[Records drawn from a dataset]
= = = = =

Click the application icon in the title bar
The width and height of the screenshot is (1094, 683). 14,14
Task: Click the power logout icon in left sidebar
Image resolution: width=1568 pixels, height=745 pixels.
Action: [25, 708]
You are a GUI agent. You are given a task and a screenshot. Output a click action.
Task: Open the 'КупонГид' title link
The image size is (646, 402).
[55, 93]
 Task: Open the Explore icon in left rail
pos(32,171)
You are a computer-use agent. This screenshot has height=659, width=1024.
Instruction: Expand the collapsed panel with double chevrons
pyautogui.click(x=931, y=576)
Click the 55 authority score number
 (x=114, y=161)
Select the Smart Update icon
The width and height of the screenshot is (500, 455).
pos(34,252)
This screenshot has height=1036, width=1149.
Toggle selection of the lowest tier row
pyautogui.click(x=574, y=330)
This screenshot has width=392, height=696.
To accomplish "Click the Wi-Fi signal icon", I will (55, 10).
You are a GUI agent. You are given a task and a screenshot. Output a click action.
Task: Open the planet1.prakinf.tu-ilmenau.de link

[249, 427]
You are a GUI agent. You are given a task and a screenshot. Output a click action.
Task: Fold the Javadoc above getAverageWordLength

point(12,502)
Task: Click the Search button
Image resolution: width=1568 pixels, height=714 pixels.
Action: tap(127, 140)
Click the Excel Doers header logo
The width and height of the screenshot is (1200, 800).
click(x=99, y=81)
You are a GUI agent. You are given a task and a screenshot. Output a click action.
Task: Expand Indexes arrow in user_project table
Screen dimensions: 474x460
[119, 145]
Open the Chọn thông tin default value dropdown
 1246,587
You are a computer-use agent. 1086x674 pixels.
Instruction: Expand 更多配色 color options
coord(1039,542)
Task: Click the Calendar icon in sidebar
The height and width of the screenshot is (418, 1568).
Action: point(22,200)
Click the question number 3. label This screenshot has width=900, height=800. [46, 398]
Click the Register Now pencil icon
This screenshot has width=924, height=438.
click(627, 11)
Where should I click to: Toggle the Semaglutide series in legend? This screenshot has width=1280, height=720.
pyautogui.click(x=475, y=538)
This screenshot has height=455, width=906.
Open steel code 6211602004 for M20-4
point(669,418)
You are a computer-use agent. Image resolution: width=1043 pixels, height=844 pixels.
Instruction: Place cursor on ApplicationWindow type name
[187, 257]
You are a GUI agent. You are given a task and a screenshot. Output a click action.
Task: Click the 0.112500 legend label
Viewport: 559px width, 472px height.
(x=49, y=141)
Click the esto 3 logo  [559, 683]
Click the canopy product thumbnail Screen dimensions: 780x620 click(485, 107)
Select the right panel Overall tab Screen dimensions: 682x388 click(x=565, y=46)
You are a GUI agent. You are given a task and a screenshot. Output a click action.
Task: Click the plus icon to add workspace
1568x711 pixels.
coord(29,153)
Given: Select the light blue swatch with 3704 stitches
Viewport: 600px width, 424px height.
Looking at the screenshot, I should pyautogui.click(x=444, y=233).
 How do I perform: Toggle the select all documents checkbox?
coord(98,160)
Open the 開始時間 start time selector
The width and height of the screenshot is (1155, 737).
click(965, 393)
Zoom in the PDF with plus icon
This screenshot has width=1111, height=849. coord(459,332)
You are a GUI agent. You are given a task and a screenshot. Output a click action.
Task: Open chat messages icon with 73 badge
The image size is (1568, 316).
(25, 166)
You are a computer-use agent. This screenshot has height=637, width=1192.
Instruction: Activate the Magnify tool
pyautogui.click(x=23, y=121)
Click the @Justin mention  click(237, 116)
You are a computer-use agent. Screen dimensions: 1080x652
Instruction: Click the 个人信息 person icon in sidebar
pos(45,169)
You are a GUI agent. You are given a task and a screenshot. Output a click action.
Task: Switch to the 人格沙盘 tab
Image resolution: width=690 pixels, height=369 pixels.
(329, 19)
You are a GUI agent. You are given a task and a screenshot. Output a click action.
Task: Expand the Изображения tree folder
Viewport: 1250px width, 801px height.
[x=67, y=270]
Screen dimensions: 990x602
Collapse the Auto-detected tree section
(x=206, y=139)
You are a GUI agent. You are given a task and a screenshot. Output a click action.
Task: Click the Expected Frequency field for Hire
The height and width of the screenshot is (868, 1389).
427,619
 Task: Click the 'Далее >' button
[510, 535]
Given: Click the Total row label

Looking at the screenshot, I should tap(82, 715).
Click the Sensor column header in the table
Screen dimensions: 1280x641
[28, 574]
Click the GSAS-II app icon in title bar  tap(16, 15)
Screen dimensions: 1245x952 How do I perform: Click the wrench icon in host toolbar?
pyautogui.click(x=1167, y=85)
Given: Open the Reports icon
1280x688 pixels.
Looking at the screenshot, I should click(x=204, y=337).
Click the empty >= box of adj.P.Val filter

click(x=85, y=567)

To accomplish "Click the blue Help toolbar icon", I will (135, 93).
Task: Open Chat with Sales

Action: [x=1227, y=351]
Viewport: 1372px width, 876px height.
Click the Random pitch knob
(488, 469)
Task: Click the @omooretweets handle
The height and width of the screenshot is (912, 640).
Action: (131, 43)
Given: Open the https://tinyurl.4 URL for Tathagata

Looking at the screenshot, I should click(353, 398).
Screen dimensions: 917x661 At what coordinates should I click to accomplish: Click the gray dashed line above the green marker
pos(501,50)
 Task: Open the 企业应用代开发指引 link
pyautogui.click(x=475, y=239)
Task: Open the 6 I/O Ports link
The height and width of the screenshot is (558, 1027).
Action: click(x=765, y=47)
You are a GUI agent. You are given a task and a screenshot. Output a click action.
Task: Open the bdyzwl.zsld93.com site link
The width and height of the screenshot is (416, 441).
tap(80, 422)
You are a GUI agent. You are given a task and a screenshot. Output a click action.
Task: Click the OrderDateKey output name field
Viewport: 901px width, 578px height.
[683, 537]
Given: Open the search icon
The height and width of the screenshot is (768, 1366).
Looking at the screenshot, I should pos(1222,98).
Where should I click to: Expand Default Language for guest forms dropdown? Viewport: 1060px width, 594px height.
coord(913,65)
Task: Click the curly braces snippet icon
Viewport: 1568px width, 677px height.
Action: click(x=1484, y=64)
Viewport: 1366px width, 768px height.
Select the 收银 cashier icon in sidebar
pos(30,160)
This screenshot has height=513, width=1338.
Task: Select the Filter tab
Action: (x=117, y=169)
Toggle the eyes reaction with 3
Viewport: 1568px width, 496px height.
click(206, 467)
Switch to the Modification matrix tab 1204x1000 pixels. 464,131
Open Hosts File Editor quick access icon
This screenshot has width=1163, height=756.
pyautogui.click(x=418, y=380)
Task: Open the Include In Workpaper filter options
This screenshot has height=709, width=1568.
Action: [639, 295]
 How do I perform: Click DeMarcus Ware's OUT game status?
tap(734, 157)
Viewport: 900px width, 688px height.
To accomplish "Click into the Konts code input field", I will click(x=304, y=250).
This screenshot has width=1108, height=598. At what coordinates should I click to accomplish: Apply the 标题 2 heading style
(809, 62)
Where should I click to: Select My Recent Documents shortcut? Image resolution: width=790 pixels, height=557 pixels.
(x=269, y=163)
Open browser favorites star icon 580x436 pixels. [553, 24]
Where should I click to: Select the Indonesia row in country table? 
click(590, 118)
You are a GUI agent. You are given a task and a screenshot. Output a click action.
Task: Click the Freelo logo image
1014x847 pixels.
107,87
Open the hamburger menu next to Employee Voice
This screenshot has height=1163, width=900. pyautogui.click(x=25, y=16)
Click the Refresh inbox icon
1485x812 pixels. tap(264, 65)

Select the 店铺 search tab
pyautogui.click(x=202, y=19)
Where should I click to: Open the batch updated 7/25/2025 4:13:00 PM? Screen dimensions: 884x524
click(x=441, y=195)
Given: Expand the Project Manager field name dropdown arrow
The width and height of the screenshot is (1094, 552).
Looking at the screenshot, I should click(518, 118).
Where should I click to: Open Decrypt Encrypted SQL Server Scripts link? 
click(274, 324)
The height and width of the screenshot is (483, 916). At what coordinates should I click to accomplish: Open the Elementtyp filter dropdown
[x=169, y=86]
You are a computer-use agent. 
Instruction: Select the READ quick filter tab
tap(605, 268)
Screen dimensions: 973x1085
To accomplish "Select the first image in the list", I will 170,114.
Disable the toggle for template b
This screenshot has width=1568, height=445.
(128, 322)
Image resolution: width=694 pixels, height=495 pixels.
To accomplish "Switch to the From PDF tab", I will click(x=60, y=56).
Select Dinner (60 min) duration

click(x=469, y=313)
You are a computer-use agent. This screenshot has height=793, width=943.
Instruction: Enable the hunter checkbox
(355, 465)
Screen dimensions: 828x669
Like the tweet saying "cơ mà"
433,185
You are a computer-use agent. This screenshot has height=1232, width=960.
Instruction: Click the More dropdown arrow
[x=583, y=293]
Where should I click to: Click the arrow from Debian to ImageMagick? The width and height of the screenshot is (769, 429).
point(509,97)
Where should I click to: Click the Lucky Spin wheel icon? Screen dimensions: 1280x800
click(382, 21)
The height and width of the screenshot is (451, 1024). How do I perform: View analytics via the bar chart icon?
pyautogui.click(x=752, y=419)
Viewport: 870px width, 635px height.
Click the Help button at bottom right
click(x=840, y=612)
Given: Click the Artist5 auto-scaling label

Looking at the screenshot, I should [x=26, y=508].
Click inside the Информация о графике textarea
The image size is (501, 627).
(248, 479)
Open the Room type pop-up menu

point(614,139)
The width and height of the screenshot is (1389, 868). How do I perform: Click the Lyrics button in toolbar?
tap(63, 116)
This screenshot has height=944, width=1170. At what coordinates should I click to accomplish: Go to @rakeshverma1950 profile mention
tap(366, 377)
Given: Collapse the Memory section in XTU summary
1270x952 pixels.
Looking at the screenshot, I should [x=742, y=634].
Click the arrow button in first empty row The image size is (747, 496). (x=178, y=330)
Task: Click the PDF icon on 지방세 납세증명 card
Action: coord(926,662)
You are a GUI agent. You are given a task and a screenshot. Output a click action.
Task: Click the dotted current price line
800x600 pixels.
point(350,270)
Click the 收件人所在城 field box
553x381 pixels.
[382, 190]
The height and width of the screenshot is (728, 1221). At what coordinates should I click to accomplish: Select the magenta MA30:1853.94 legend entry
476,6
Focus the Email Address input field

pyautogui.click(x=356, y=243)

= = = = =

What to do →
Would you please copy all lines in the data that contain the word "computer"?

Solved problem →
You are a computer-use agent. This screenshot has height=659, width=1024.
You are a computer-use agent. 1086x674 pixels.
You are a computer-use agent. Image resolution: width=1043 pixels, height=844 pixels.
You are a computer-use agent. This screenshot has height=637, width=1192.
You are a computer-use agent. Screen dimensions: 1080x652
You are a computer-use agent. 
You are a computer-use agent. This screenshot has height=793, width=943.
You are a computer-use agent. This screenshot has height=1232, width=960.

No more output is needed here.